Document section:
A widespread and diverse conifer
If you’ve ever been to the Western Slope of Colorado, you know what I mean by prime juniper country— open skies, dry mountainsides, step-wise sedimentary outcroppings and vast rolling plains dotted with what seems like an infinite sea of starving junipers, some shrublike, some tall enough to call a tree.
The story of survival is striking in junipers, most seemingly teetering on that thin line of life and death. You can see the unrelenting wind, the crushing snow, the parched land in their growth – spindly, contorted, adapting to the unforgiving desert-like foothills, sprawling plateaus and semi-arid montane ecosystems. For many, the fragrance is most memorable; for some, it’s the allergies.

Collected data
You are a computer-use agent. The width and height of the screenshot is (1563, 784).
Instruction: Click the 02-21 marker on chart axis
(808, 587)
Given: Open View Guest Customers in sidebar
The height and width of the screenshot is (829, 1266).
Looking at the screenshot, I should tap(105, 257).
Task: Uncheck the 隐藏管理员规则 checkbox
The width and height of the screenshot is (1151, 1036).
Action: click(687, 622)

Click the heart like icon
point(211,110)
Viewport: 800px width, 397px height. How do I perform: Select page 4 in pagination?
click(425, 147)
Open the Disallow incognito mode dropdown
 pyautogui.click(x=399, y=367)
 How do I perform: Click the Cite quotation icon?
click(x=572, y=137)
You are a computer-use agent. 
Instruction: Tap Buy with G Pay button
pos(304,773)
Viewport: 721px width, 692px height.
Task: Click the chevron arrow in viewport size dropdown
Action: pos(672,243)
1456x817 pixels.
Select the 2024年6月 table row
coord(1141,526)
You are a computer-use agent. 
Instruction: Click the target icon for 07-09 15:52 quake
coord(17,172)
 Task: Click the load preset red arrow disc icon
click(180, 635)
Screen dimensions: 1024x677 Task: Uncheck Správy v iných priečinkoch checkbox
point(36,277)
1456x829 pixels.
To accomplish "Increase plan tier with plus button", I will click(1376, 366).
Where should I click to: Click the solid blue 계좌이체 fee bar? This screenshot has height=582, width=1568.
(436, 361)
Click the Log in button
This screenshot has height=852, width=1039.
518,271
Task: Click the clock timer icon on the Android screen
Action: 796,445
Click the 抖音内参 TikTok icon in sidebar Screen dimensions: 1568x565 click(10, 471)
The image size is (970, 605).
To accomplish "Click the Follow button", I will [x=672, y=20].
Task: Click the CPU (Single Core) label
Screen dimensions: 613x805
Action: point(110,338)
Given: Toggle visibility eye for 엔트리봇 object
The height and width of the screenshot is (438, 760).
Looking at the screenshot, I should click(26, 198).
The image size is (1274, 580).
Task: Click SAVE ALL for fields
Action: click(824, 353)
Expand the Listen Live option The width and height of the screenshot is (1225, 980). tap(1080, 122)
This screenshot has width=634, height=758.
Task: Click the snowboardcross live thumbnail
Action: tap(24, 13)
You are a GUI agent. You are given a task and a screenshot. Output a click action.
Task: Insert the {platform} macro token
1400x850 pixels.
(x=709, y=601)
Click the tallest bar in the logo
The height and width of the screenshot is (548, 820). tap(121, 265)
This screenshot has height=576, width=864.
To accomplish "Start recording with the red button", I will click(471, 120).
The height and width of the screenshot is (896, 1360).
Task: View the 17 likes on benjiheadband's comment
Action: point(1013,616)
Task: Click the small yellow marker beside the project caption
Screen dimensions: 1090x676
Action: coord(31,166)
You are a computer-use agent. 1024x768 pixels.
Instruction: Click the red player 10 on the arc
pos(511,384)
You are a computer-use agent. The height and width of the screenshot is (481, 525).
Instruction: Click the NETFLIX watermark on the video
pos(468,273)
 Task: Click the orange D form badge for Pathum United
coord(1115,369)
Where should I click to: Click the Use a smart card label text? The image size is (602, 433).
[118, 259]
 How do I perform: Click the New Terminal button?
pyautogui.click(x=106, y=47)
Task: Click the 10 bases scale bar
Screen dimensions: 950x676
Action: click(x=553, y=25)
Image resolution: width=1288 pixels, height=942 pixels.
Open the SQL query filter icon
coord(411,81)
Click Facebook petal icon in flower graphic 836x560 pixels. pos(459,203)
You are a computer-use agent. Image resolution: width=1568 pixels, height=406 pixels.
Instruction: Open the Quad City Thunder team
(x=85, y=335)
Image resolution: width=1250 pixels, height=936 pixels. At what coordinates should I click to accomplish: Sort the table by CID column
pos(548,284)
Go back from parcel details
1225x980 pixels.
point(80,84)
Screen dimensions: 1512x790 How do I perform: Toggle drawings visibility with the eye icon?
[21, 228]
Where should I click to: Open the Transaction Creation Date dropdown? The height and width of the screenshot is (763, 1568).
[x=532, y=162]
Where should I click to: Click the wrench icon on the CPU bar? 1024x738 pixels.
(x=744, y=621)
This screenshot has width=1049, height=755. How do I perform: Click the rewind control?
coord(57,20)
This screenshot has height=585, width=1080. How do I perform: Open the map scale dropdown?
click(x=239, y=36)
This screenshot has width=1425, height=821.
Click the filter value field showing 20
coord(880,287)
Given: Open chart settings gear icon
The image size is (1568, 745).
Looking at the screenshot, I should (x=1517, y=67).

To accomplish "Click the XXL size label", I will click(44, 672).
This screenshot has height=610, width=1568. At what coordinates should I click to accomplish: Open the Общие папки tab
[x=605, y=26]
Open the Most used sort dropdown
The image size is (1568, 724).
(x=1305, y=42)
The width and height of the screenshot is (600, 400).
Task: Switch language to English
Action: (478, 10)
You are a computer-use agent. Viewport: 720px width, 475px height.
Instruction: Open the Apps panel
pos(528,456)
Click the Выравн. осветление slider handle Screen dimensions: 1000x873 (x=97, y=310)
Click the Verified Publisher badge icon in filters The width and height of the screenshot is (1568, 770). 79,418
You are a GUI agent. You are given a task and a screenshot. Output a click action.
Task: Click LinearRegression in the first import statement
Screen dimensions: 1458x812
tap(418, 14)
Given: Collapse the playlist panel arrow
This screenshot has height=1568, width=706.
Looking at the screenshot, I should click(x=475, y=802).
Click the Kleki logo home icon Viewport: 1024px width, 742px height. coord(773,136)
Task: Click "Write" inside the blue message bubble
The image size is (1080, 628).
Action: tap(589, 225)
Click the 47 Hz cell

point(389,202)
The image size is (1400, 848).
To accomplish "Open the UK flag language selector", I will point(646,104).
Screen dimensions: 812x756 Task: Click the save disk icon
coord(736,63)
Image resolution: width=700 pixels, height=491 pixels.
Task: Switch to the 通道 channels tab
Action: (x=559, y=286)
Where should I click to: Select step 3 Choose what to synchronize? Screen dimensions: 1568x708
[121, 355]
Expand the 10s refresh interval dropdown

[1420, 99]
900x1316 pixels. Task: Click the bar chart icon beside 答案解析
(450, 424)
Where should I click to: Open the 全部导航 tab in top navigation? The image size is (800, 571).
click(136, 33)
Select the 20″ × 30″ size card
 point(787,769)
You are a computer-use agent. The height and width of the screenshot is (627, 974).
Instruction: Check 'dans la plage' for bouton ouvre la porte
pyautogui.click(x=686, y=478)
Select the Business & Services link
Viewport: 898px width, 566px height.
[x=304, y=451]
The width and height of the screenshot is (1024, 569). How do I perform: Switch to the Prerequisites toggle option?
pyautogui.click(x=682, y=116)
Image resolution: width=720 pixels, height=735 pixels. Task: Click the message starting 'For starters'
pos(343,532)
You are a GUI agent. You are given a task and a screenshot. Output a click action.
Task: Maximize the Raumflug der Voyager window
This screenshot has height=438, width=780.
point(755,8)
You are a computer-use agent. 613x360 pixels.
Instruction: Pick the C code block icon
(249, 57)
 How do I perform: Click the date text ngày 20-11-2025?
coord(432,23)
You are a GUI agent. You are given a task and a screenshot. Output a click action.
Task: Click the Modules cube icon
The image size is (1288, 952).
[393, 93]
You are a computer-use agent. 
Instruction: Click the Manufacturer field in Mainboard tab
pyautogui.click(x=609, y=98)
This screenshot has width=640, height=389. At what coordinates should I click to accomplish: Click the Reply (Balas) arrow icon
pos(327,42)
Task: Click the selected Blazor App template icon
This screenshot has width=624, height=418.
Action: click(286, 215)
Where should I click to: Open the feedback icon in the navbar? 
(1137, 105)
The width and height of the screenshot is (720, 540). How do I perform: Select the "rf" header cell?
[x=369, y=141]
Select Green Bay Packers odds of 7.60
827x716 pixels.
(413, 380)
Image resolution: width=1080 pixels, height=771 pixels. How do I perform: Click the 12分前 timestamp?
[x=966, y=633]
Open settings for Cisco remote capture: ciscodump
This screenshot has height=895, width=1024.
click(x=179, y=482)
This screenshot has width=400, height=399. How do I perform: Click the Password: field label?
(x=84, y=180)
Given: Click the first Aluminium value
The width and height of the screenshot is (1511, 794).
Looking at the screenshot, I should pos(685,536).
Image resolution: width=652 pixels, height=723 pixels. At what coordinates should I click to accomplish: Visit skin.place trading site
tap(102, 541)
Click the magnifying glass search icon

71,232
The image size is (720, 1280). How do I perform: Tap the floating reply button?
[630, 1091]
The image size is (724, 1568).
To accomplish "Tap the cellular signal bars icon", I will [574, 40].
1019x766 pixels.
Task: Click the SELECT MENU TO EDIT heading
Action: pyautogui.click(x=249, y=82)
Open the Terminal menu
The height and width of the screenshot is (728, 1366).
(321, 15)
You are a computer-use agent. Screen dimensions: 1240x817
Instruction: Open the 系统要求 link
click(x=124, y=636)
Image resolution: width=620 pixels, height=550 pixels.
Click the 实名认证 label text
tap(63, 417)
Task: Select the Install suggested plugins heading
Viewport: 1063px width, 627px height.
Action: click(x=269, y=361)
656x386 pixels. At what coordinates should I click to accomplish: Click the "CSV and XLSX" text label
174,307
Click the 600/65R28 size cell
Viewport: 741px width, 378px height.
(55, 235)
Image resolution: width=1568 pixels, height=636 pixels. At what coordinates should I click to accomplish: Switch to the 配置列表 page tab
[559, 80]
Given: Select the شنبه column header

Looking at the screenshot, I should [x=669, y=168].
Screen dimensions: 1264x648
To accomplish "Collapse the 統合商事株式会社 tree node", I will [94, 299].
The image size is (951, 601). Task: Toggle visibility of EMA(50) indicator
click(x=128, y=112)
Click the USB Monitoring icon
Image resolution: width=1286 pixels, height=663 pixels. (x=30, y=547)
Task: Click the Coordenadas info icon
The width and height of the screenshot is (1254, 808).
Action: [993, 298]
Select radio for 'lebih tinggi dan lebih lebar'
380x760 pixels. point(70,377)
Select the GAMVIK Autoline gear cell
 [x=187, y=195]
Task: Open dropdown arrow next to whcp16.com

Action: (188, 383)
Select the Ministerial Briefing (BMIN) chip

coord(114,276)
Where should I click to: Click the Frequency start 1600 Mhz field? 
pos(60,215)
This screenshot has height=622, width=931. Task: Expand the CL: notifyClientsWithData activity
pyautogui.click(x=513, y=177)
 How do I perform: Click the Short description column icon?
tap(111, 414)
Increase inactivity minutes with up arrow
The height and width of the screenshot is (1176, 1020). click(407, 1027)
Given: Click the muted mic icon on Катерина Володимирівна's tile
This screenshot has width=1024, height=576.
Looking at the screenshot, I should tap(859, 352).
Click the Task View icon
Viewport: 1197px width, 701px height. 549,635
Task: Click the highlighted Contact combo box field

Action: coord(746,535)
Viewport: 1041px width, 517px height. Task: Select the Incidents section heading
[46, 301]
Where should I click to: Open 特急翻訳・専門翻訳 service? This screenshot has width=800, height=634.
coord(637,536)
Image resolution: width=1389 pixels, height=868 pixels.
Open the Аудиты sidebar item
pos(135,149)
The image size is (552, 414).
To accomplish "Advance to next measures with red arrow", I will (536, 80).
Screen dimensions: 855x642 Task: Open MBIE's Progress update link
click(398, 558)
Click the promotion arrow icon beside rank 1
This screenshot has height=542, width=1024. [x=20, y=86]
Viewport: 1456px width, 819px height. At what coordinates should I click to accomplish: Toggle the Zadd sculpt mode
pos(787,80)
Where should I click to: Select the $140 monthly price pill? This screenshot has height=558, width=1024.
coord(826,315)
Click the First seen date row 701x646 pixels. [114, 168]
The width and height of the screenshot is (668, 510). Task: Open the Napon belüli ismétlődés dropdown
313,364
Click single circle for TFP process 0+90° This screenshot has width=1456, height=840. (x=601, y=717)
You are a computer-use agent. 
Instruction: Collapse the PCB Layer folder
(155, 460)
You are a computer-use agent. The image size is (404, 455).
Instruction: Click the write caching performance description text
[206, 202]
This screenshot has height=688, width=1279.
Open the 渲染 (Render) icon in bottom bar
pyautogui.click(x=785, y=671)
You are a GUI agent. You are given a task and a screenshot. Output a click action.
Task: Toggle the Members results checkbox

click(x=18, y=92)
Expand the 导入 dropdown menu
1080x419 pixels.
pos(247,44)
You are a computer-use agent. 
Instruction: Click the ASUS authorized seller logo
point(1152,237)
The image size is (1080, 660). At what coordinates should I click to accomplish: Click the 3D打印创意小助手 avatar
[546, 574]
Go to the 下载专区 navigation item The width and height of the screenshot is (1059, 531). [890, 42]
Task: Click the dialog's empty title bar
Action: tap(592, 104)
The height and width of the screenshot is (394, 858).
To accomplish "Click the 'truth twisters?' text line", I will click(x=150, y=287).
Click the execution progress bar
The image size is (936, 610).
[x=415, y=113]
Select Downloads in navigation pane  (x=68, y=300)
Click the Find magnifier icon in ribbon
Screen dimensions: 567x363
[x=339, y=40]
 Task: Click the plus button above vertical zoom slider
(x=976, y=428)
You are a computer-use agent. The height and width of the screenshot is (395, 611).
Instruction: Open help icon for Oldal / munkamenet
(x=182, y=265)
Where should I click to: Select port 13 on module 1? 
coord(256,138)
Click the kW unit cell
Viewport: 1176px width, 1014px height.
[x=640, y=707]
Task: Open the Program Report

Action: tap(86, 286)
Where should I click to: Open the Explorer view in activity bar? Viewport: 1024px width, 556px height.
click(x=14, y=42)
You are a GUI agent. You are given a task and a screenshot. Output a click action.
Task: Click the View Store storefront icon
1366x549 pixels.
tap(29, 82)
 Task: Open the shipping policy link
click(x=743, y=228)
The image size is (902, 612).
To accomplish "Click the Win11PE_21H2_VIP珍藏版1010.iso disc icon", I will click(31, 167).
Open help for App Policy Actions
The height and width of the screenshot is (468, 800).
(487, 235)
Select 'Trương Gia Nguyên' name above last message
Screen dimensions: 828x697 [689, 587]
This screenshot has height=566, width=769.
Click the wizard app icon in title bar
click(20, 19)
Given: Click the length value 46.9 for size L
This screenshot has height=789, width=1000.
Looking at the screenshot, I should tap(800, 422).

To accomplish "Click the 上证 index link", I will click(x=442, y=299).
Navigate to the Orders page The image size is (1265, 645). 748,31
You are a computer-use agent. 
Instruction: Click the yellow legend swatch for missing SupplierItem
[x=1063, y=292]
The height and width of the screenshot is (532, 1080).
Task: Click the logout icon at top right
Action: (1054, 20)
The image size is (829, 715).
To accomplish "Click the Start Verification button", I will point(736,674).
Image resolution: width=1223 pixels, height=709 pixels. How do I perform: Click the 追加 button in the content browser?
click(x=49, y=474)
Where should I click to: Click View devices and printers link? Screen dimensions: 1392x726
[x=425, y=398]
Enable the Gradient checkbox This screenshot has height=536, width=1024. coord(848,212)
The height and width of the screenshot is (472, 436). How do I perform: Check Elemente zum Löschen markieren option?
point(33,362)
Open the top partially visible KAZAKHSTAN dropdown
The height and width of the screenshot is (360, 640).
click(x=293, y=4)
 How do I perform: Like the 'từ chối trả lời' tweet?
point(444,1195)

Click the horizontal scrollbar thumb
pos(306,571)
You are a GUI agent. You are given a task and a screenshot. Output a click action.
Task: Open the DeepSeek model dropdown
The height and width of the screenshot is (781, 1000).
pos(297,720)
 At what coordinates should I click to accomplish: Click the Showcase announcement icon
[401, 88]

Exercise details: Reproduce the juniper passage in full, word for word.

Answer box:
A widespread and diverse conifer
If you’ve ever been to the Western Slope of Colorado, you know what I mean by prime juniper country— open skies, dry mountainsides, step-wise sedimentary outcroppings and vast rolling plains dotted with what seems like an infinite sea of starving junipers, some shrublike, some tall enough to call a tree.
The story of survival is striking in junipers, most seemingly teetering on that thin line of life and death. You can see the unrelenting wind, the crushing snow, the parched land in their growth – spindly, contorted, adapting to the unforgiving desert-like foothills, sprawling plateaus and semi-arid montane ecosystems. For many, the fragrance is most memorable; for some, it’s the allergies.